Jenny Granberry paints watercolor heads and bodies in space; they have titles that point out a certain sadness or searching. These are really self-portraits, and she’s exploring her own inner turmoil in that her choppy bodies show a literal disjointedness. But Doing What You Love shows a woman in an acrobatic pose floating in space; what this has to do with this kind of identity seeking is a mystery to me. It misses the mark with the distracting yoga reference. I think I prefer Granberry’s heads.

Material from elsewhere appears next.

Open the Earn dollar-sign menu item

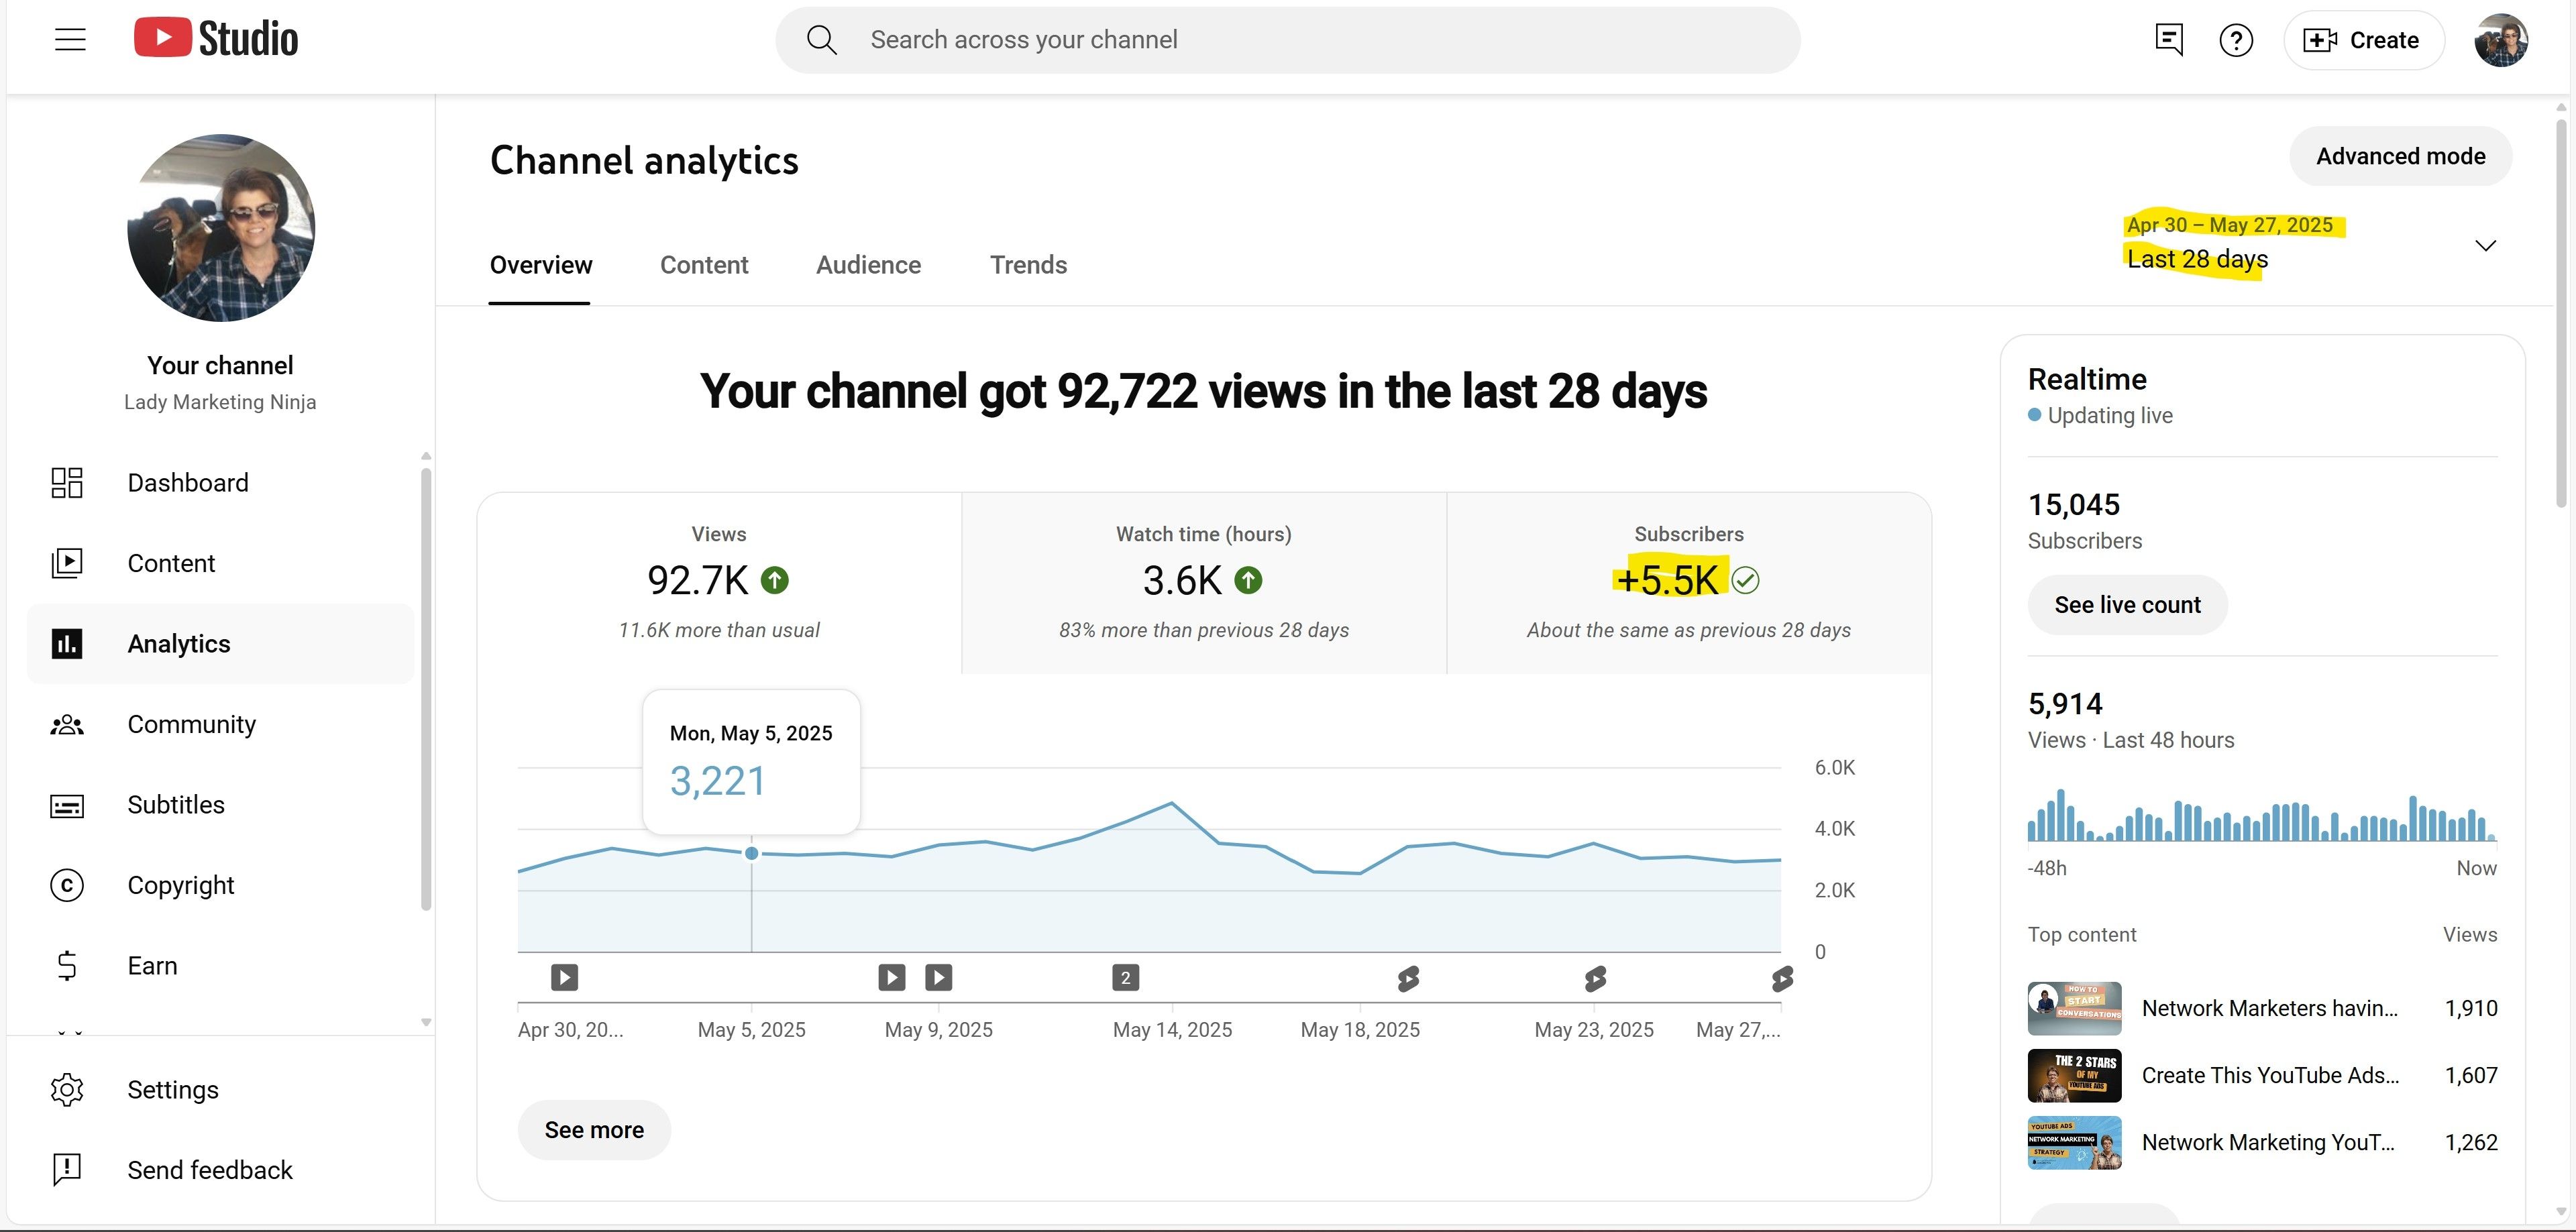click(x=151, y=966)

This work feels navel-gazing to me; just too safe and pedantic for the deeper headspace she thinks she’s reaching.
Jaelah Kuehmichel takes old still-life paintings of fruit and recycles them with a lot of white paint and some figurative drawings on top. These paintings focus on the shared nature of fruit and sexual nomenclature, and I believe Kuehmichel is dealing with the idea that most symbolic categorization is deeply fraught within the LGBTQ community. But here’s an aside: It has me thinking about Linda Nochlin’s Buy My Bananas from 1972 (right), which was a direct response to the 19-century soft-core porn photo Buy My Apples (left).
Nochlin’s 1972 photograph explores the ridiculous nature of how women’s body parts and fruit are conflated (usually by men) as literally consumable. It has a second-wave feminist tone, whereas here Kuehmichel is more in the queer-theory realm, though many will argue those realms are intrinsically inseparable, but I’m getting into some hot territory there.
But surely Nochlin’s work is something she’s referencing: here Kuehmichel includes a painting of a man holding a bunch of bananas in finished bright yellow paint with his rudimentarily drawn penis poking through the bunch. Is this work supposed to be silly? It is. It’s hard for me to take it seriously if it isn’t.
After Some Reflection is on view at Grayduck during gallery hours until February 8, 2015.